* [Material for this task]
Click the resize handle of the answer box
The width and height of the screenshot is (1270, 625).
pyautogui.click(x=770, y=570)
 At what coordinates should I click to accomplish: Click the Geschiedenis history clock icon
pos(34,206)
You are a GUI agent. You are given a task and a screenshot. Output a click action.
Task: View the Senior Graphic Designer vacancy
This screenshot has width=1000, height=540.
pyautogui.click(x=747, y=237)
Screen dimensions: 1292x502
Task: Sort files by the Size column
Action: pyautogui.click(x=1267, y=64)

* [Your instructions] All lines from the line containing "At what coordinates" through the last line of the data are to be repeated exactly; no other line belongs in the answer.

* [Solution]
 At what coordinates should I click to accomplish: Click the Geschiedenis history clock icon
pos(34,206)
You are a GUI agent. You are given a task and a screenshot. Output a click action.
Task: View the Senior Graphic Designer vacancy
This screenshot has width=1000, height=540.
pyautogui.click(x=747, y=237)
Screen dimensions: 1292x502
Task: Sort files by the Size column
Action: pyautogui.click(x=1267, y=64)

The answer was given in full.